An extreme value statistics model of heterogeneous ice nucleation for quantifying the stability of supercooled aqueous systems.

Abstract

The propensity of water to remain in a metastable liquid state at temperatures below its equilibrium melting point holds significant potential for cryopreserving biological material such as tissues and organs. The benefits conferred are a direct result of progressively reducing metabolic expenditure due to colder temperatures while simultaneously avoiding the irreversible damage caused by the crystallization of ice. Unfortunately, the freezing of water in bulk systems of clinical relevance is dominated by random heterogeneous nucleation initiated by uncharacterized trace impurities, and the marked unpredictability of this behavior has prevented the implementation of supercooling outside of controlled laboratory settings and in volumes larger than a few milliliters. Here, we develop a statistical model that jointly captures both the inherent stochastic nature of nucleation using conventional Poisson statistics as well as the random variability of heterogeneous nucleation catalysis through bivariate extreme value statistics.
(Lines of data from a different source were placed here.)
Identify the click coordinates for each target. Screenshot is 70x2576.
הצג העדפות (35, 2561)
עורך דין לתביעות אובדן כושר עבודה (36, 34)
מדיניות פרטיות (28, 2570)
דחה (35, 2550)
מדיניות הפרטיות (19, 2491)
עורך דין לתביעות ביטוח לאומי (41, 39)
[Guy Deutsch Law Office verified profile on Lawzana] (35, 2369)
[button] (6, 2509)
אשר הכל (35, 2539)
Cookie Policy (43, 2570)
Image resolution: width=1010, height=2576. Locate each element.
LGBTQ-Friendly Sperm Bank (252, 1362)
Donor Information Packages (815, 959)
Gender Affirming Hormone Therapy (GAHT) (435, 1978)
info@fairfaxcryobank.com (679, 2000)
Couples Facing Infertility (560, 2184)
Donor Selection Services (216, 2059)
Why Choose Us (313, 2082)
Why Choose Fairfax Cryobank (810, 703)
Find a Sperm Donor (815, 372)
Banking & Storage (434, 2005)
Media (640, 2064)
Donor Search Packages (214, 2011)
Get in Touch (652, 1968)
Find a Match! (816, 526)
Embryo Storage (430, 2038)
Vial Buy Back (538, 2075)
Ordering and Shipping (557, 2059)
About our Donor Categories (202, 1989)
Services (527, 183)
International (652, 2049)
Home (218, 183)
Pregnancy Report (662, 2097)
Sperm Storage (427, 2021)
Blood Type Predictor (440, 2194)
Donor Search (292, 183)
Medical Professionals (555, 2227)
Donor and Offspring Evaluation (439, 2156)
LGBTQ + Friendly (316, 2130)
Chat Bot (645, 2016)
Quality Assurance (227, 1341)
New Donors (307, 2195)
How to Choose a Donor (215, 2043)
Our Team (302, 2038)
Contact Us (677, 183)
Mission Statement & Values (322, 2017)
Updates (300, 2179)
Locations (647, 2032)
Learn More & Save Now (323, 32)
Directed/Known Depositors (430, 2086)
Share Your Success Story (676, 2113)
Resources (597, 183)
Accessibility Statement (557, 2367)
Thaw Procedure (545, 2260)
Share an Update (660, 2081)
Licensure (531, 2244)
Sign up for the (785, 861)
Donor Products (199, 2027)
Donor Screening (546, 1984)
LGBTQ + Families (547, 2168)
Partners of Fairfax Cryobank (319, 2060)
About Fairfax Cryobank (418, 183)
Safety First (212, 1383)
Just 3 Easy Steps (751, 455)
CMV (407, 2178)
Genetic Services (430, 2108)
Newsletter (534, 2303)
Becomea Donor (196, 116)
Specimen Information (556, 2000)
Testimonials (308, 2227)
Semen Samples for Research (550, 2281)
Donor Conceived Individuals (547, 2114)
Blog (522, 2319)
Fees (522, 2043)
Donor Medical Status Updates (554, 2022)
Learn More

Individually, these two classes of models cannot account for both the time-dependent nature of nucleation and the sample-to-sample variability associated with heterogeneous catalysis, and traditional extreme value models have only considered variations of the characteristic nucleation temperature. We conduct a series of constant cooling rate and isothermal nucleation experiments with physiological saline solutions and leverage the statistical model to evaluate the natural variability of kinetic and thermodynamic nucleation parameters. By quantifying freezing probability as a function of temperature, supercooled duration, and system volume while accounting for nucleation site variability, this study also provides a basis for the rational design of stable supercooled biopreservation protocols.